Category: Drug Target Strategies

1009-E - A Discovery Platform for Selective MYST Lysine Acetyltransferase Inhibitors

Wednesday, February 7, 2018
11:30 AM - 12:30 PM

The acetylation of histones by lysine acetyltransferases (KATs) is essential for normal transcriptional regulation of gene expression. The MYST family of KATs (KAT5-8) includes MOZ (Monocytic Leukemia Zinc Finger, KAT6A), which has been reported to drive oncogenic transcriptional programs in haematological malignancies. On this basis, MOZ is an attractive target for therapeutic intervention. However, to date no member of the MYST family has been successfully targeted with drug-like small molecules.


We have conducted HTS campaigns to identify small molecule inhibitors of members of the MYST family using a high-throughput, homogenous assay format measuring the acetylation of synthetic substrates. We identified inhibitors from several chemical classes and secondary assays were used to eliminate assay-interfering compounds and prioritise the hits. Medicinal chemistry optimisation elaborated a series selective for MOZ, and reversibility of binding was confirmed by surface plasmon resonance. X-ray crystallography also demonstrated that the inhibitor molecules bind in the AcetylCoA binding pocket.  Finally, treatment of fibroblast cells with MOZ inhibitors induces cellular senescence, which phenocopies the genetic loss of MOZ.

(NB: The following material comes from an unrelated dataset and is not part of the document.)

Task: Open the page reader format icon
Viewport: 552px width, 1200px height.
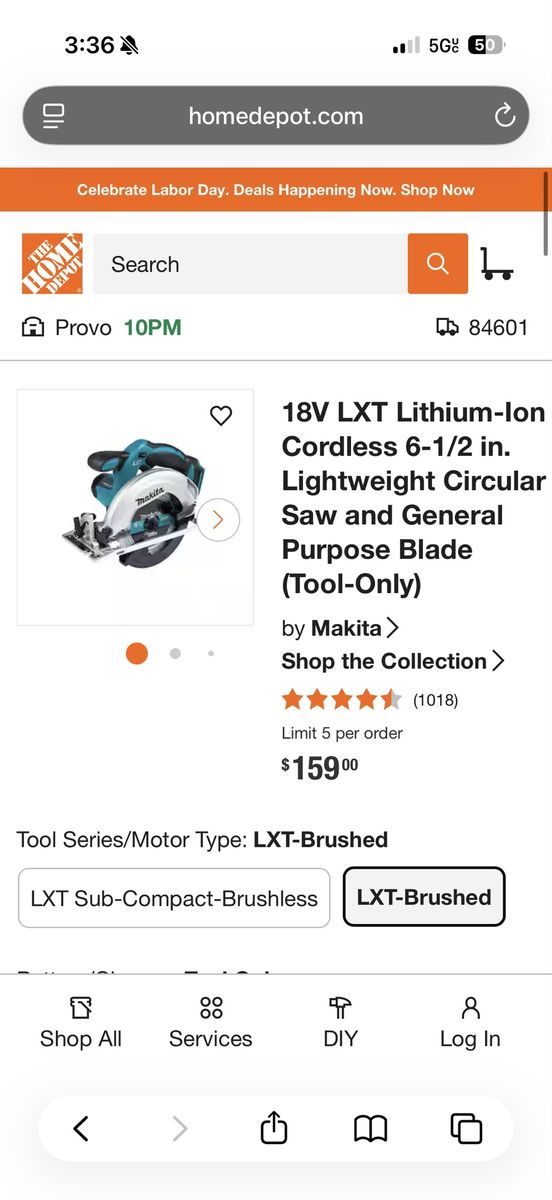Action: pyautogui.click(x=53, y=116)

Our results suggest that the MYST family proteins are targetable with drug-like small molecule inhibitors and potentially form a novel class of anticancer drugs acting via epigenetic regulation of transcription.

Hendrik Falk

Senior Research Fellow
CancerTherapeutics CRC
Parkville, Victoria, Australia

Dr Hendrik Falk is working with the CancerTherapeutics CRC (CTx) as Director Discovery Technology at the Walter+Eliza Hall Institute.
Hendrik was awarded a B.A. in Business Information Technology and studied pharmacy at the Martin-Luther Universität Halle/ Germany, receiving the licence to practise in 2000. During his doctoral thesis at the Freie Universität Berlin, Dr Falk examined the involvement of G proteins in cellular signalling. During post-doctoral studies in the Molecular Tumour Genetics group at the Max-Delbrück-Center, Berlin/ Germany, Dr Falk expanded his skills to the high-throughput screening.
At CTx he is responsible for design and development of high throughput screens and follow-up studies. His contributions further include design & development of the CTx eResearch platform.